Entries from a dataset
• • • •

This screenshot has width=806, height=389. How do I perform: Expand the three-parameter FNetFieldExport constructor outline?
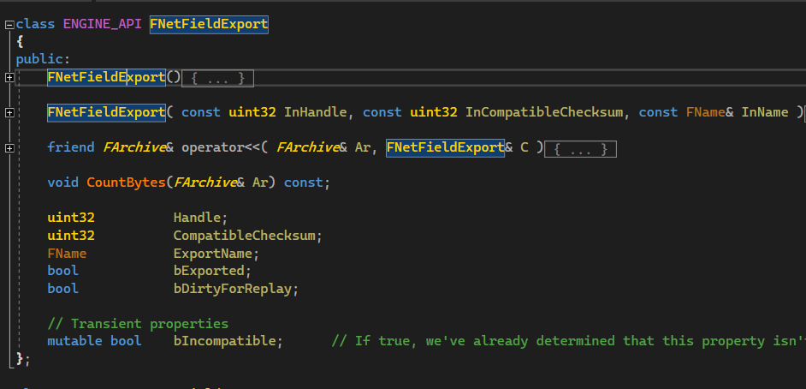(x=9, y=112)
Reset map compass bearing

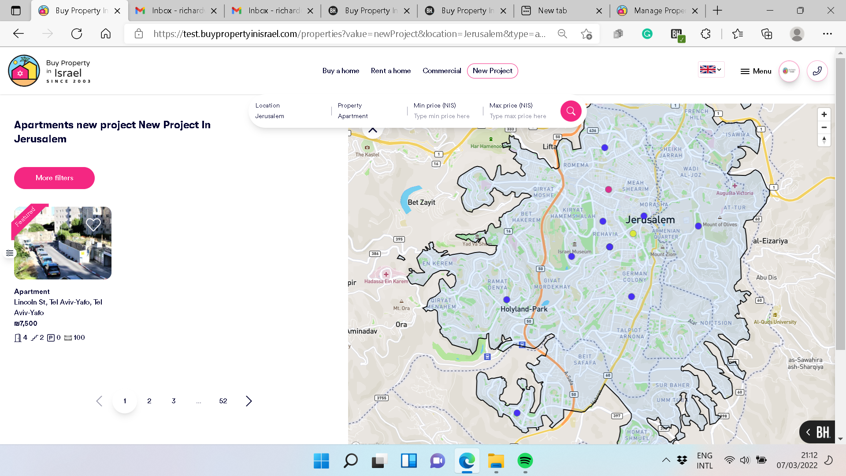tap(824, 140)
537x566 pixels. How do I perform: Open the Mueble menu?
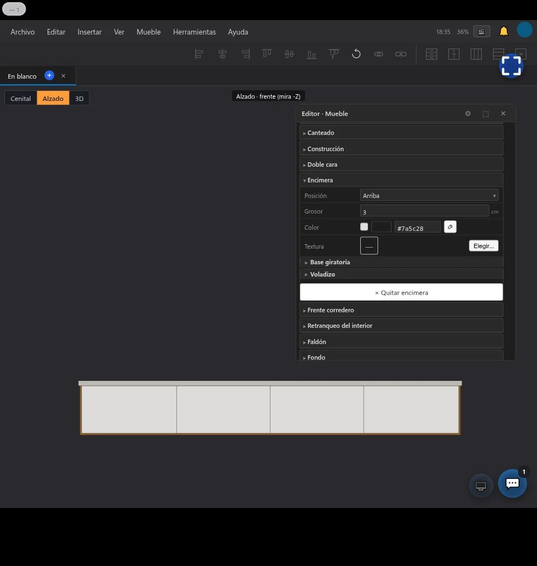pyautogui.click(x=148, y=32)
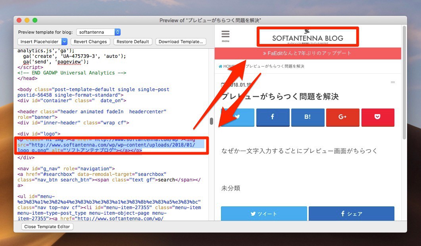Click the シェア Facebook share button
The image size is (421, 246).
(x=351, y=214)
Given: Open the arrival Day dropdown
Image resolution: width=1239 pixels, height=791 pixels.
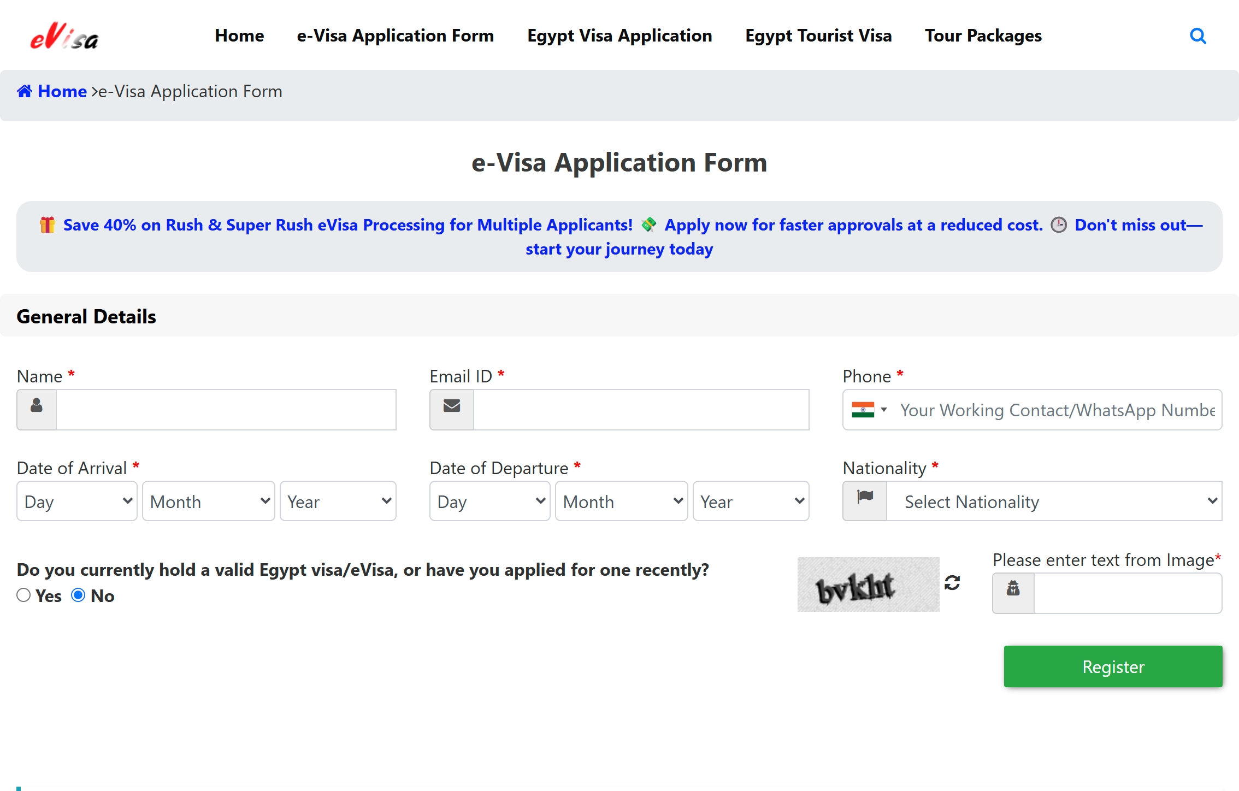Looking at the screenshot, I should point(77,501).
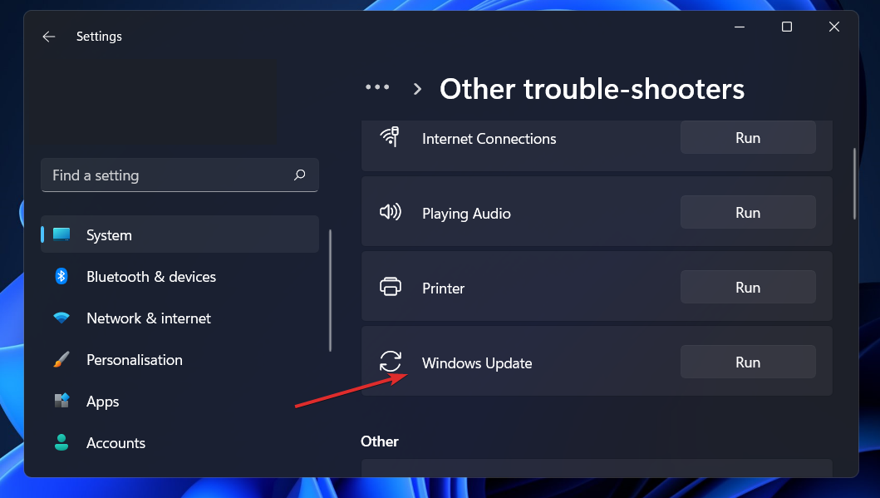Click the Apps sidebar icon
This screenshot has height=498, width=880.
click(60, 401)
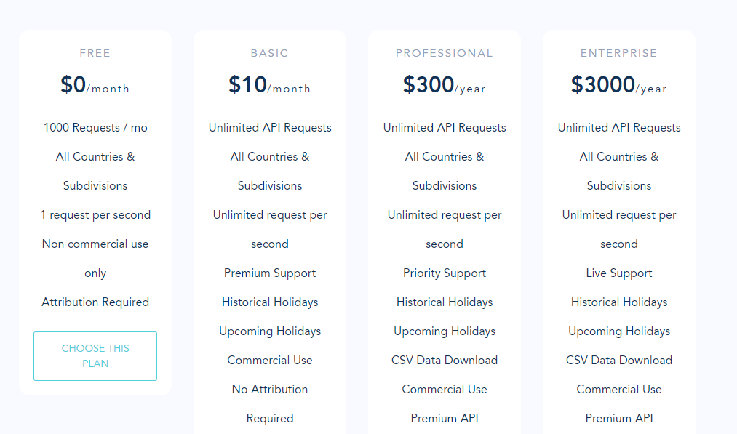The width and height of the screenshot is (737, 434).
Task: Click Live Support in Enterprise plan
Action: click(x=619, y=273)
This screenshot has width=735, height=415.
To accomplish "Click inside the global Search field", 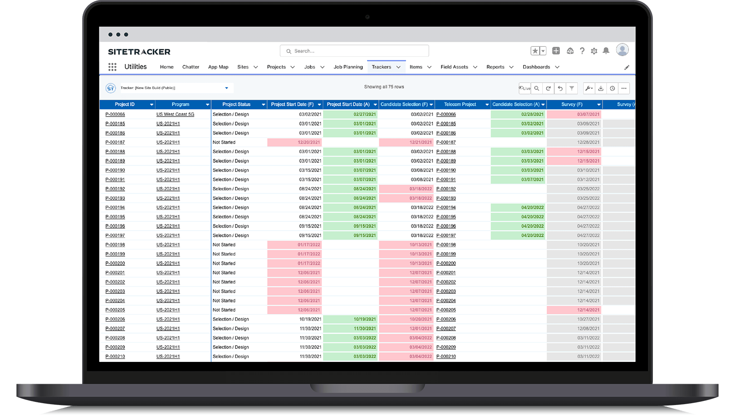I will tap(354, 50).
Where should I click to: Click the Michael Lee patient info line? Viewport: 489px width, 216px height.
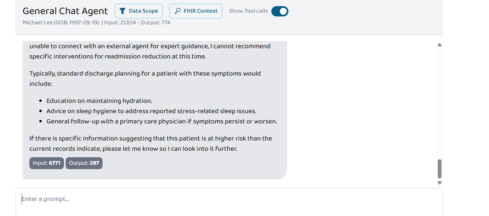61,23
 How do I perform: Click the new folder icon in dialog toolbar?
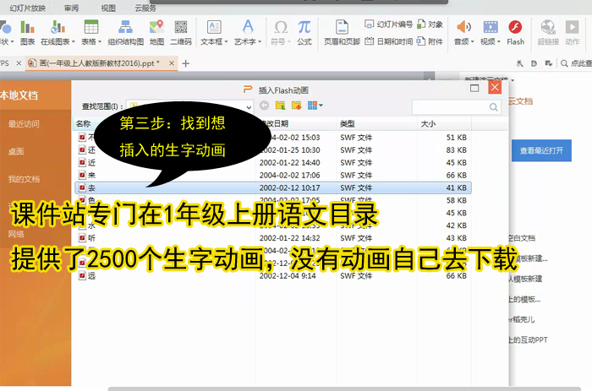(296, 106)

• • • •

▶ To do
Copy out every line in the items above that contains the word "Open".

▶ Response below
537x566 pixels. How do I perform: Open the Mueble menu?
Given: Open the arrival Day dropdown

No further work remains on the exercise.